Por isso, sem dúvida, o apelante endossatário é titular dos respectivos direitos emergentes do título, por força do endosso (art. 19 da Lei Uniforme); e, em tais circunstâncias, tinha mesmo - obrigatoriamente - de integrar a lide.

Embora indiferente à discussão sobre o negócio e a relação jurídica subjacente entre sacadora e sacada, necessária e obrigatória a sua presença no pólo passivo da relação processual, quanto à discussão sobre o protesto, os efeitos da ineficácia do título em relação a ele, terceiro-endossatário, além de sua eventual responsabilidade no ato do protesto.

Rejeita-se, portanto, a preliminar.

Mérito.

Denota-se dos autos que a autora apelada ingressou com ação declaratória de inexistência de débito c/c pedido liminar de cancelamento de protesto.
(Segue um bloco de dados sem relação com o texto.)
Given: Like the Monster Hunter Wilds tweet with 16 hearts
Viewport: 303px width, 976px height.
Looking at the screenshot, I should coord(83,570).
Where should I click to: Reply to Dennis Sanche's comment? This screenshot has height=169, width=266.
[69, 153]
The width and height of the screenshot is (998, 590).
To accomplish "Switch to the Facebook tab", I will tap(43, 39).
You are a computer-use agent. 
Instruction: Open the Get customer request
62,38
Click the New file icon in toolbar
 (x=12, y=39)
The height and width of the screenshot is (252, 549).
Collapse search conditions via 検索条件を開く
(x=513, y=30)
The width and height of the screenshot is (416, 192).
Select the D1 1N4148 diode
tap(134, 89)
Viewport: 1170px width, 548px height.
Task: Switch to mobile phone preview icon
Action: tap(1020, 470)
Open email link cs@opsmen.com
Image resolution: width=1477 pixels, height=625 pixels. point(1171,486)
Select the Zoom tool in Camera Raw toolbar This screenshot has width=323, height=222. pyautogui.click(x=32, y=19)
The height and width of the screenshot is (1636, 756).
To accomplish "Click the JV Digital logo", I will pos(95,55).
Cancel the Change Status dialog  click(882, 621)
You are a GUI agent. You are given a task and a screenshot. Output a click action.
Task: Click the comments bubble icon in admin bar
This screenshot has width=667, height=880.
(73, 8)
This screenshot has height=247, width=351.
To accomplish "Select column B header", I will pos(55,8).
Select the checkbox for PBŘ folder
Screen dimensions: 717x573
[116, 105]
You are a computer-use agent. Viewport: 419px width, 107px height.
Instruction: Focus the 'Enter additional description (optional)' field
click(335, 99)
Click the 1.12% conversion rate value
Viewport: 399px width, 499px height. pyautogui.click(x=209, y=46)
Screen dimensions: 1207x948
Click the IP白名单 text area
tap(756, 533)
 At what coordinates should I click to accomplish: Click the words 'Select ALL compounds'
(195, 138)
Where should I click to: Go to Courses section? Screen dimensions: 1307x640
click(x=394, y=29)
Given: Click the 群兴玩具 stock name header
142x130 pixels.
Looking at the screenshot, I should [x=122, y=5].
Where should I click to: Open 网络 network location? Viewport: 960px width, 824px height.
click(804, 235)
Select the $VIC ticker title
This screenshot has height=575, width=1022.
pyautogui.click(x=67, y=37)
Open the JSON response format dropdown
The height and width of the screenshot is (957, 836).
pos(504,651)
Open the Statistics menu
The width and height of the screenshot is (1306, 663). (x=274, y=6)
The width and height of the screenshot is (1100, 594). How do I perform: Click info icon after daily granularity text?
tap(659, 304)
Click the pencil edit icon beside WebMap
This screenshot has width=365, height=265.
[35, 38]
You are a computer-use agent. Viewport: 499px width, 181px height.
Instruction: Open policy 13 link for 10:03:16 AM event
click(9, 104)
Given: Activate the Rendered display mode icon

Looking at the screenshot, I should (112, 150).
Indeferida a tutela antecipada (f. 44), foi interposto agravo de instrumento (f. 45-59), distribuído à 1ª Câmara Cível do extinto TAMG, atualmente 9ª Câmara deste Sodalício, sendo o recurso provido parcialmente, tão-somente para suspender os efeitos dos protestos efetivados (f. 63).

Em sua peça de ingresso, diz a requerente ter firmado contrato de prestação de serviços com a primeira requerida, com a finalidade de realizar projetos de tratamento de "lixiviação" e efluente industrial, para captação e adução de lixívia, encontrada na propriedade da empresa Florestal Cataguases Ltda., visando a sua implementação em futura estação de tratamento de efluentes, a ser instalada na Indústria Cataguases de Papel Ltda., contrato este no valor total de R$ 170.000,00.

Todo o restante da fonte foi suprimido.